Fred T. White, CMW21, AWCI PresidentLast month my message was “You Hold in Your Hands the Tools to Shape Your Own Destiny.” I would like to explore that concept a little farther. There is a young man here in Clinton, Maryland, who has an interesting story to tell. His name is Brian Pappas and he owns Mama Stella’s Ristorante Italiano. As a young man of 14, he went to work at the restaurant as a bus boy—cleaning the tables, vacuuming the floors, and doing any odd jobs that the owner asked him to do. While doing this job he said to me, “One day I will be a waiter here.” Time passed, and one day we were in the restaurant, and guess who our waiter was—Brian. He worked at this job for a year or two, and then he said, “My next job will be maître d’.” Not too long after he said this, he became the maître d’, and then he went on to be the manager. After several years as manager, he had the opportunity to buy the restaurant, and to this day he operates this fine restaurant.
    So you see, you can be in control of your own destiny; it is entirely up to you. You can believe that good things will happen to you, and they will. It’s not enough just to believe, but you must work at it. There is no such thing as a free lunch. It takes a positive attitude, lots of study, and hard work to make good things happen. There are many opportunities for us to improve ourselves, by attending seminars, conventions, and classes at AWCI. One thing we should all strive for is learning more about our profession, whether we are a clockmaker or watchmaker—“It’s what we learn after we know it all that counts.”         
    We can attend an affiliate chapter convention or AWCI’s convention; there are plenty of chances to get an education. We should strive to learn something new each day. If we challenge ourselves each day, doing something on the lathe or working on a complicated timepiece, then we are improving. I cannot think of anything that is more boring than doing the same job day after day. If all parts were readily available and we could go to the magic wall and just pick them up, then where is the challenge? Such is not the case for most independent watchmakers and clockmakers. We have to track them down or alter the part or make it or have it made. We should continue to study micromechanics because that is going to be the way of the future of horology. As parts become more difficult to obtain, we must rely on our own skills.

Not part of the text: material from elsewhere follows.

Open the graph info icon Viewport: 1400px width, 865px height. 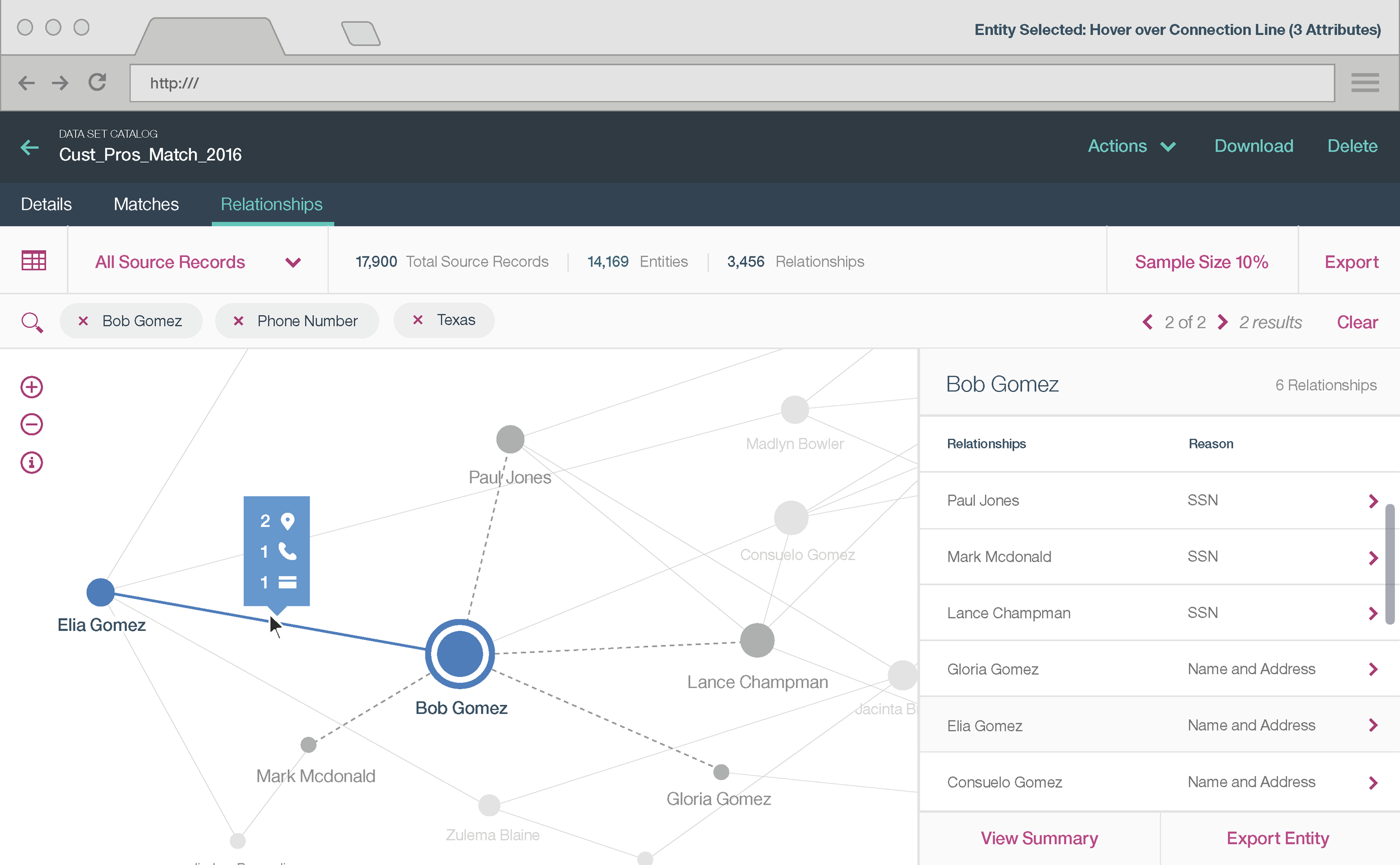[31, 462]
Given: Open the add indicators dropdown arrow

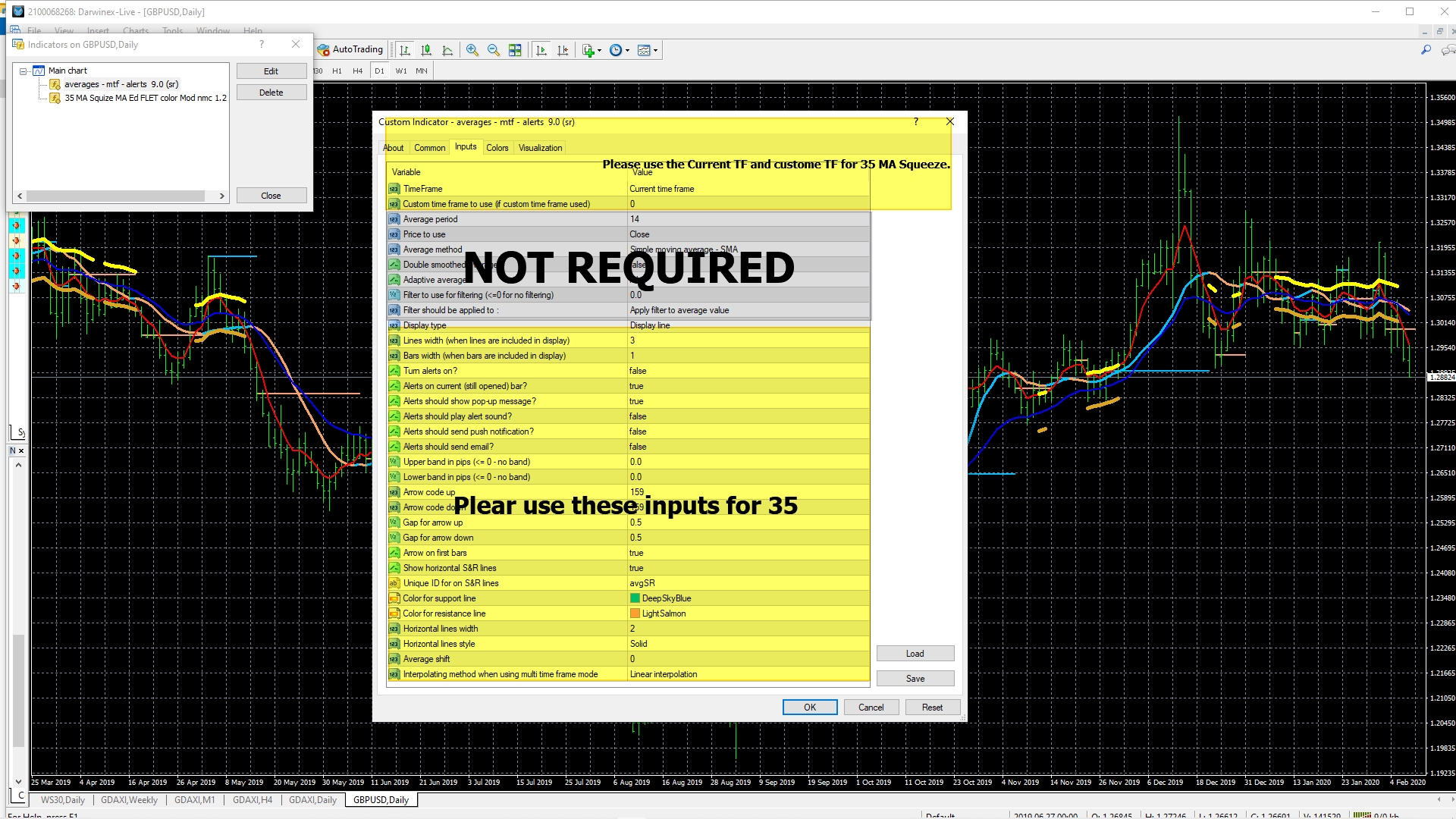Looking at the screenshot, I should pos(600,50).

    Author David L. Olpin says, “Success is doing something you enjoy doing, doing it well, and having people appreciate you for doing it.” So it should be with us who work at the bench. A recent customer wrote me referring to his watch, “Reunited with my old friend Friday. Everything seems to be working fine.” Another customer states, “Have had it on since it arrived, keeping perfect time. Better than ever and looks great.” That is what makes it all worthwhile, doing a job that your customers appreciate. Because CUSTOMERS are the most important part of our business. Without them we have nothing. I believe that we do have in our control THE TOOLS TO SHAPE OUR OWN DESTINY. It is up to you what you do.